*Aim of the exercise*.
Read through the data, and wherever a line holds the word "agent", write that line out.
^^^^
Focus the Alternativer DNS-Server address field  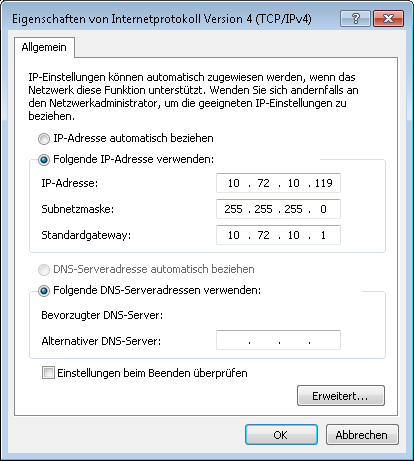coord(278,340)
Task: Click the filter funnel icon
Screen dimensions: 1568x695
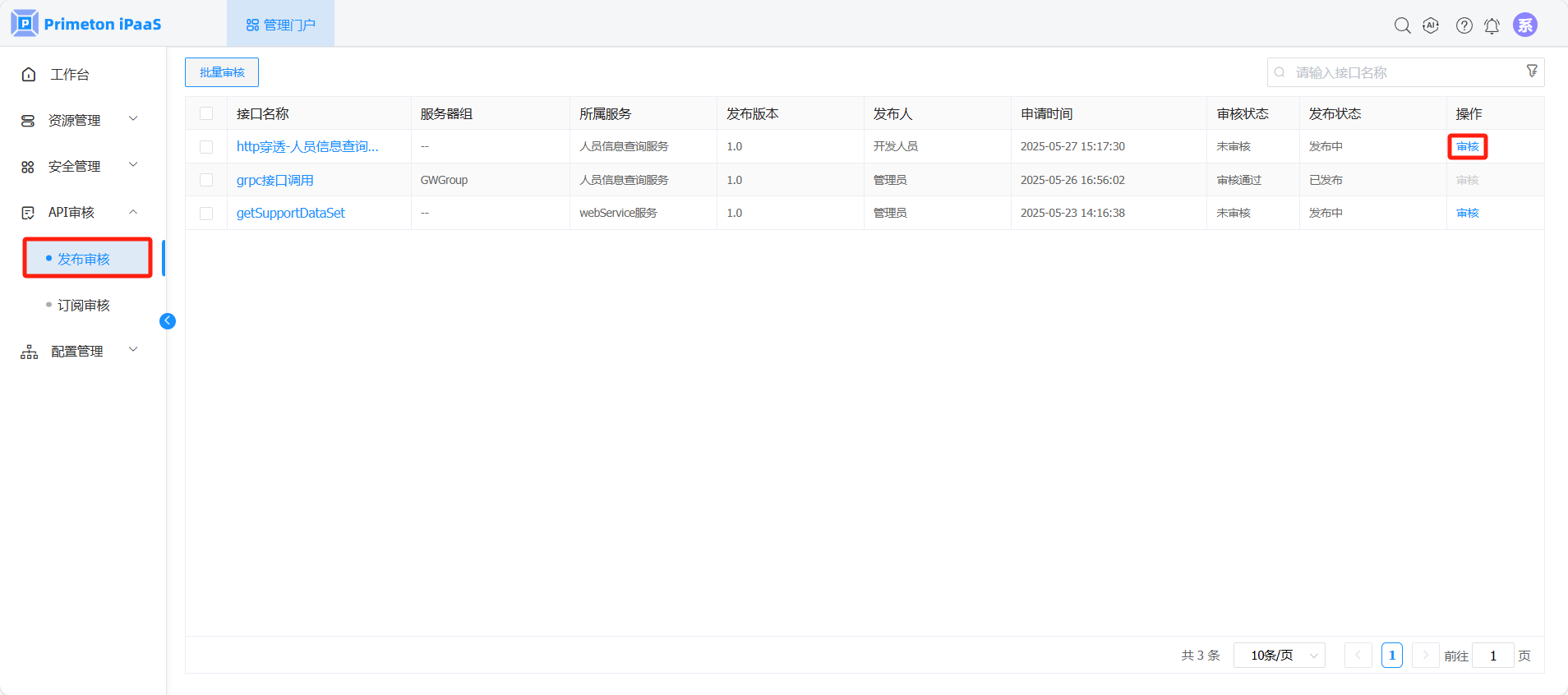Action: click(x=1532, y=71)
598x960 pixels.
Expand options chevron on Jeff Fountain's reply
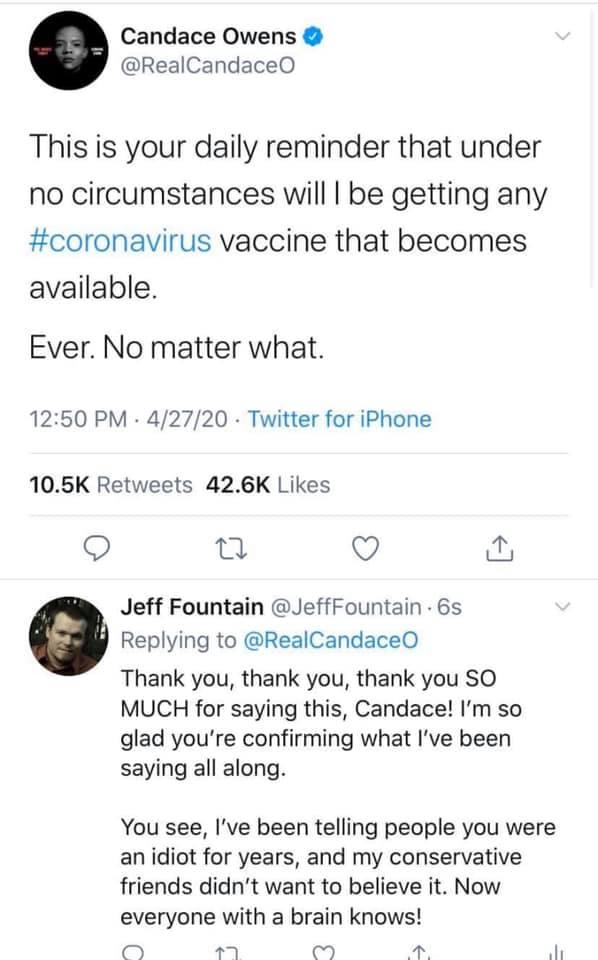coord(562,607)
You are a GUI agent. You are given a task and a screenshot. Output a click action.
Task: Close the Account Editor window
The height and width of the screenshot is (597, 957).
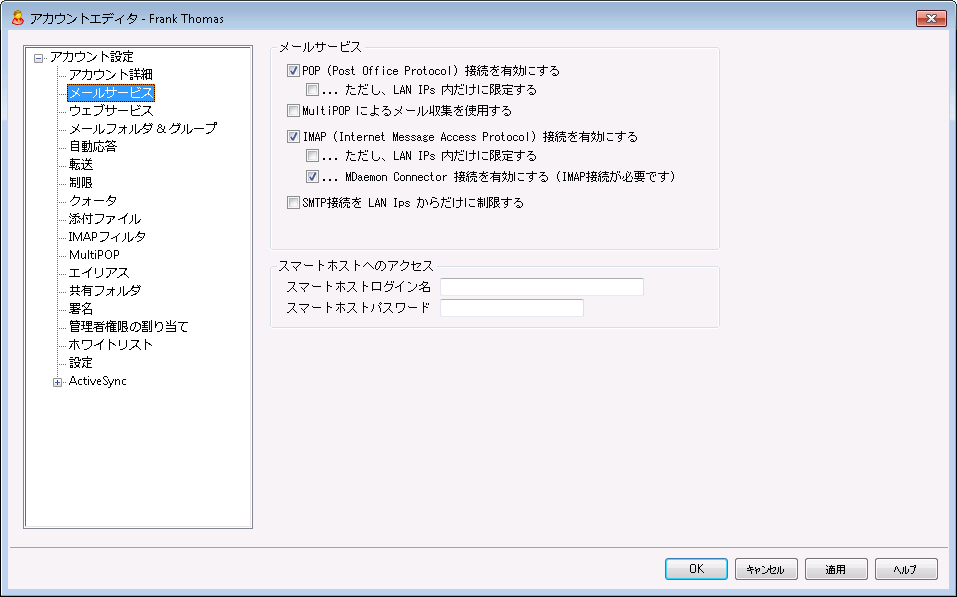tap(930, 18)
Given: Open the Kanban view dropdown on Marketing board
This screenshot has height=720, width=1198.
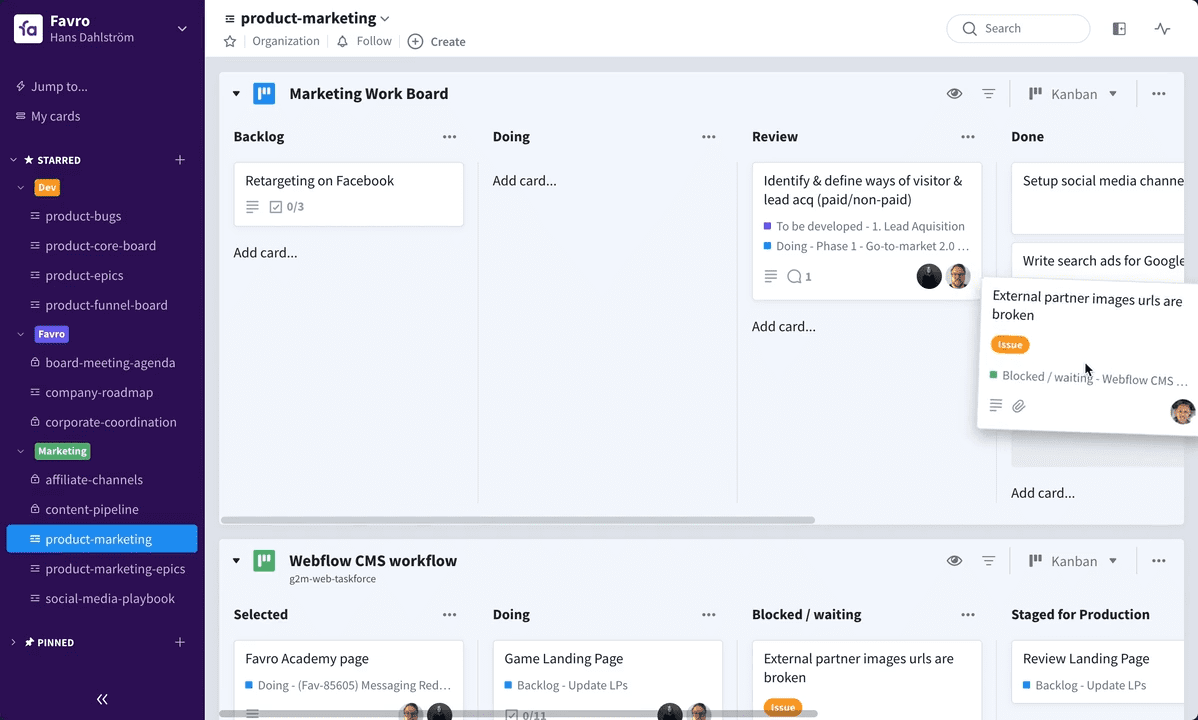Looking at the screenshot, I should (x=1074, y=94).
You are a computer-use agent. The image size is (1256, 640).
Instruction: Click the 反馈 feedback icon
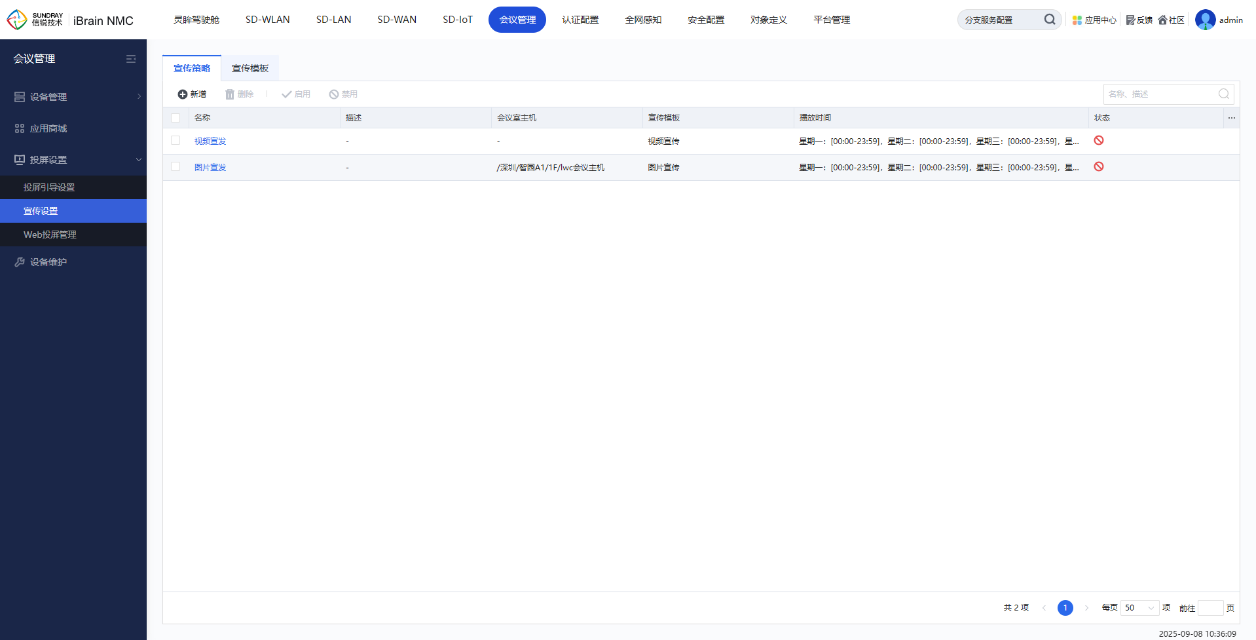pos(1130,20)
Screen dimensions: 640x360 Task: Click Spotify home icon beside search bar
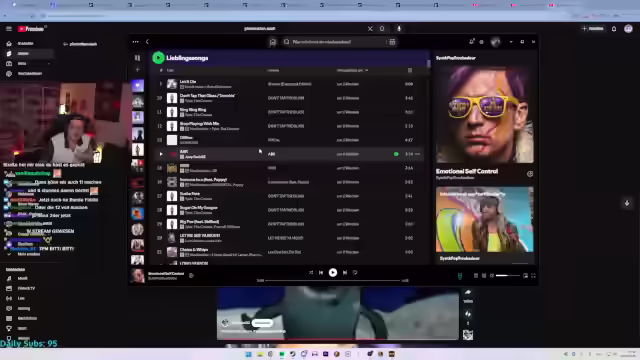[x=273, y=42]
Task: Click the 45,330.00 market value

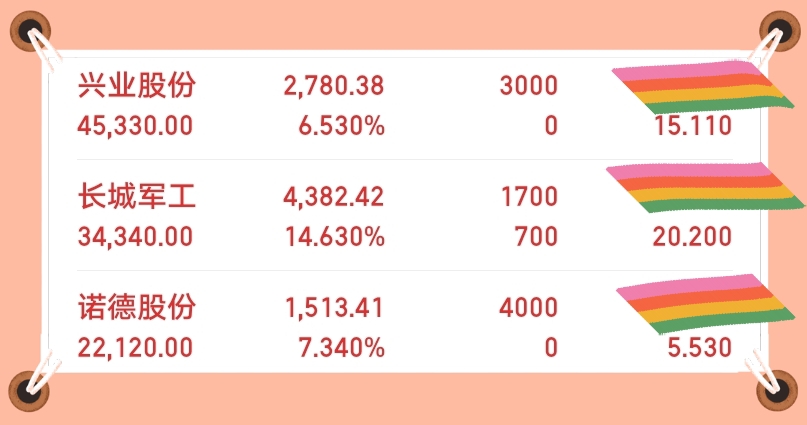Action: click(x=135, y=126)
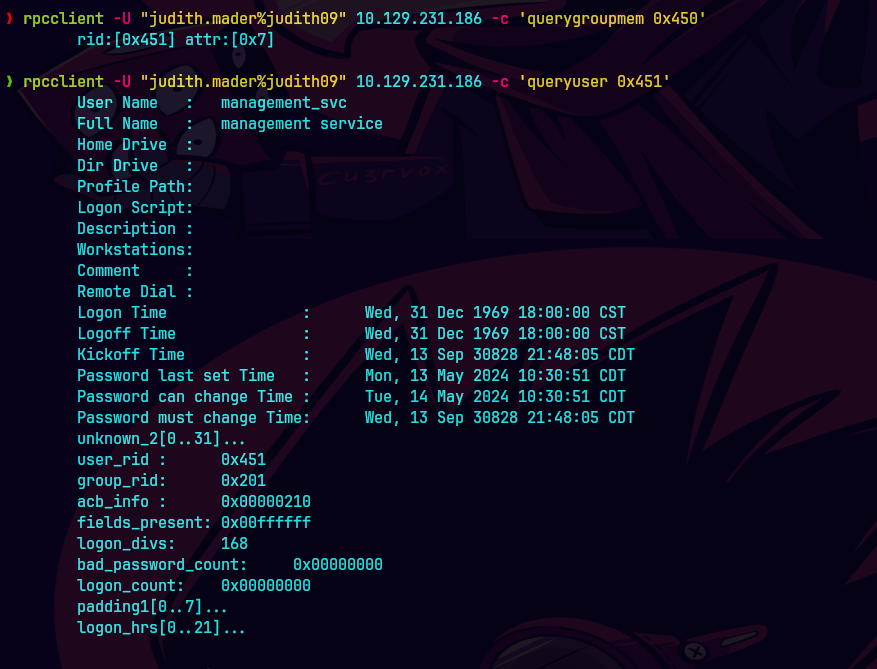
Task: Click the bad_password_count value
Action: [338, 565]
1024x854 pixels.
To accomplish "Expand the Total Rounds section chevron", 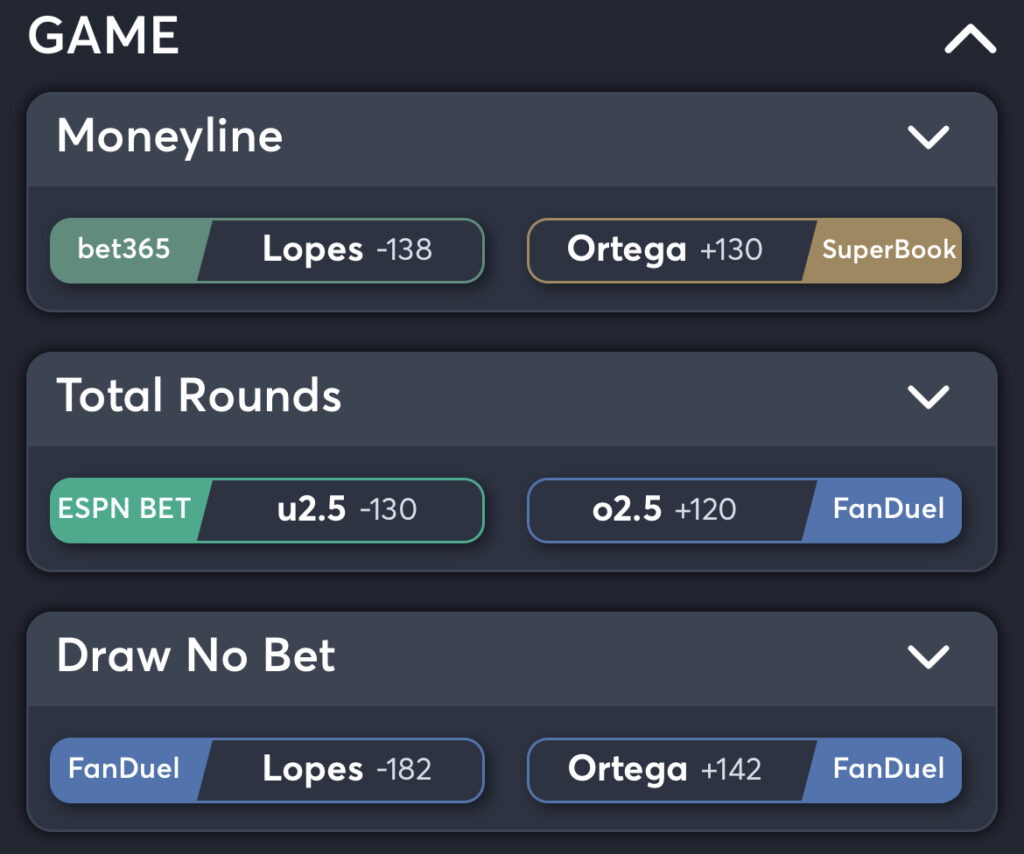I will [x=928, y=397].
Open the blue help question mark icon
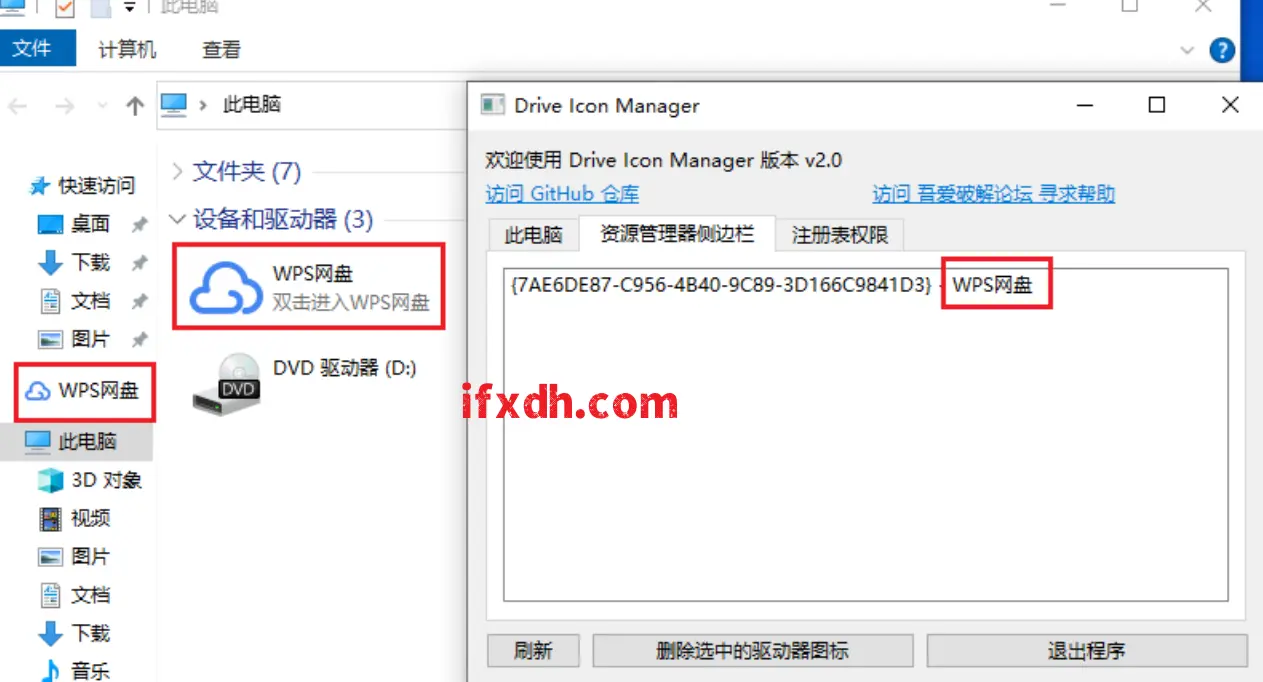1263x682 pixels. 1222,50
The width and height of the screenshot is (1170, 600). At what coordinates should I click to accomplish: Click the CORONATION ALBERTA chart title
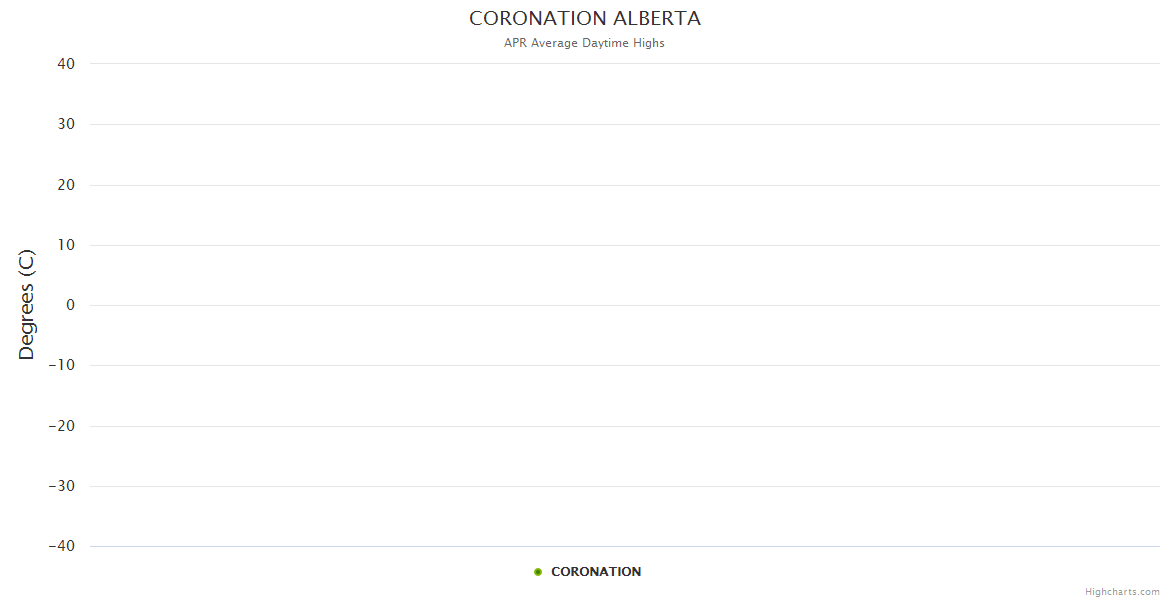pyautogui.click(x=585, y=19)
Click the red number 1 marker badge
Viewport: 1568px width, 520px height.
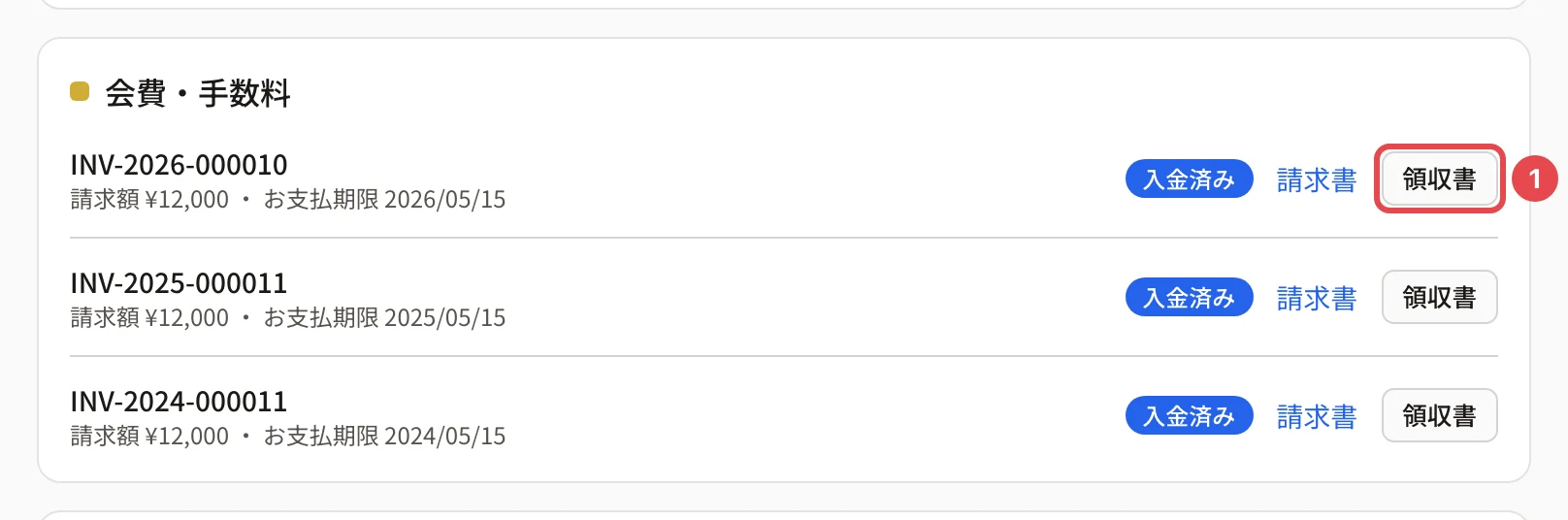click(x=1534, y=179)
^^^^
*The answer*.
You are a GUI agent. You are given a task and a screenshot. Output a click action.
You are a computer-use agent. The image size is (1256, 640).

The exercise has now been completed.